Covered California Information
If you do not have health insurance through work or a public program you may be able to apply for one of the plans available on the Covered California web site. You can choose plans based on your premium cost, out of pocket costs, and other considerations related to how many health care expenses you expect to have. Several different types of insurance products are offered at each of the tiers. If you are considering purchasing health insurance through Covered California, please note:
1. You can select plans that are HMO plans, EPO plans, or PPO plans. HMO plans tend to have lower premiums and PPO plans higher premiums.
2. Only PPO plans will provide any reimbursement for visits to providers outside their networks. I am considered an out-of-network for all plans, so if you purchase an HMO or EPO plan, they will not reimburse any portion of the costs. PPO plans usually reimburse a portion of the cost for out-of-network providers. Deductibles may apply.
Medi-Cal Information
I do not accept Medi-Cal benefits. Medi-Cal insurance will not pay for any portion of your visit costs.
Medicare Information
I currently contract with Medicare and participate in “Fee-for-service” Medicare part B. Medicare makes payments directly to doctors for a portion of the negotiated fees.

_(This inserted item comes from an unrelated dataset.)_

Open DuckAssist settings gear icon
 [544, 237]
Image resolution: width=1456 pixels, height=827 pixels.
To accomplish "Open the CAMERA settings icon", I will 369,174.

For most physician services they reimburse 80% of the fee and the beneficiary is responsible for the rest either personally or through a supplemental insurance plan. Private supplemental plans will cover the rest of the balance. Medicare beneficiaries do have to pay a deductible each year, which may covered by supplemental plans.
Please note, that if you have a Medicare Advantage plan, or any type of non fee-for-service Medicare plan, such as a Medicare HMO, I will not be in network and your visit will not be covered.